Editoriales

Cuestión de respeto

"Ni siquiera las ambulancias son dignas de respeto cuando intentan avanzar con las sirenas encendidas. Parecen no entender que ahí van vidas humanas que dependen de la velocidad en la que puedan llegar a sus destinos"

El tráfico en Guayaquil se vuelve cada vez más caótico. La aglomeración de vehículos que intentan desplazarse desde y hacia la ciudad es un problema diario que parece no tener una solución viable, al menos a mediano y largo plazo. Sin embargo, la actitud de los conductores tampoco ayuda a subsanar en algo el estrés que producen los trancones y la impericia de quienes pretenden demostrar una singular ‘inteligencia superior’ violando las leyes de tránsito. Es penoso constatar que ni siquiera las ambulancias son dignas de respeto cuando intentan avanzar por las calles con las sirenas encendidas hacia los hospitales. Parecen no entender que ahí van vidas humanas que dependen de la velocidad en la que puedan llegar a sus destinos.
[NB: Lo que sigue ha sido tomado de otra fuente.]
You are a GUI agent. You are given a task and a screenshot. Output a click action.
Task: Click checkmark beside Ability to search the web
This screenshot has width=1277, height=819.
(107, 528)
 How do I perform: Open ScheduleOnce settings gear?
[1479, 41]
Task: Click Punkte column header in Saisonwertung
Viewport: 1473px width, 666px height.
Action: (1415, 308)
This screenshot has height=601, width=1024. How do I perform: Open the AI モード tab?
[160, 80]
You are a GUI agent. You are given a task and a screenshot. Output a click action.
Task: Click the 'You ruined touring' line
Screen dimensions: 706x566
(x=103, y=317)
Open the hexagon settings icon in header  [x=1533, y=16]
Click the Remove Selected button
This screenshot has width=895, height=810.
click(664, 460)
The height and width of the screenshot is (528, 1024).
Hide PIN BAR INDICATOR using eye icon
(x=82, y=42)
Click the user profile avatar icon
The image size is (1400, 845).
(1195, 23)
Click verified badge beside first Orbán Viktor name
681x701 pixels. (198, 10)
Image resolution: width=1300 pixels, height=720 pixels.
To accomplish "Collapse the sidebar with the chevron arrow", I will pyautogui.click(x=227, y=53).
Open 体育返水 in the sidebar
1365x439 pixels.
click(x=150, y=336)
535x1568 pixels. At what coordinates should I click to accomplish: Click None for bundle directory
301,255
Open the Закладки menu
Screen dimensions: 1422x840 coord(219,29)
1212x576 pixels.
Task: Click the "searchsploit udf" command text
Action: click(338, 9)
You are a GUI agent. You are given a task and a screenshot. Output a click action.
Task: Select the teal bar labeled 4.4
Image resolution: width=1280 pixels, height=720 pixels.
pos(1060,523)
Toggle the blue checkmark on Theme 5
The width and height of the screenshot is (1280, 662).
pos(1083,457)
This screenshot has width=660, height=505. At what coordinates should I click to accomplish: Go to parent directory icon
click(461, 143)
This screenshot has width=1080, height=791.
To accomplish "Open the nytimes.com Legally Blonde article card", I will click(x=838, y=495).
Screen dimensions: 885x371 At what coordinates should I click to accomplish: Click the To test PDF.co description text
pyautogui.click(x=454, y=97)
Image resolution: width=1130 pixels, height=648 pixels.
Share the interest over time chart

Y no solo no les permiten el paso, sino que además se aprovechan de la situación para unirse a la caravana, subiéndose por las veredas o aceras con tal de superar los obstáculos, pero lo único que consiguen es fomentar el desastre. El irrespeto alcanza a los ciclistas y peatones, que también son víctimas del abuso de los que convierten las carreteras en pistas de carreras. La solución no solo está en mejorar el trabajo de los vigilantes, sino en fomentar una mejor convivencia y ser más considerados con los demás. Intentarlo no cuesta nada.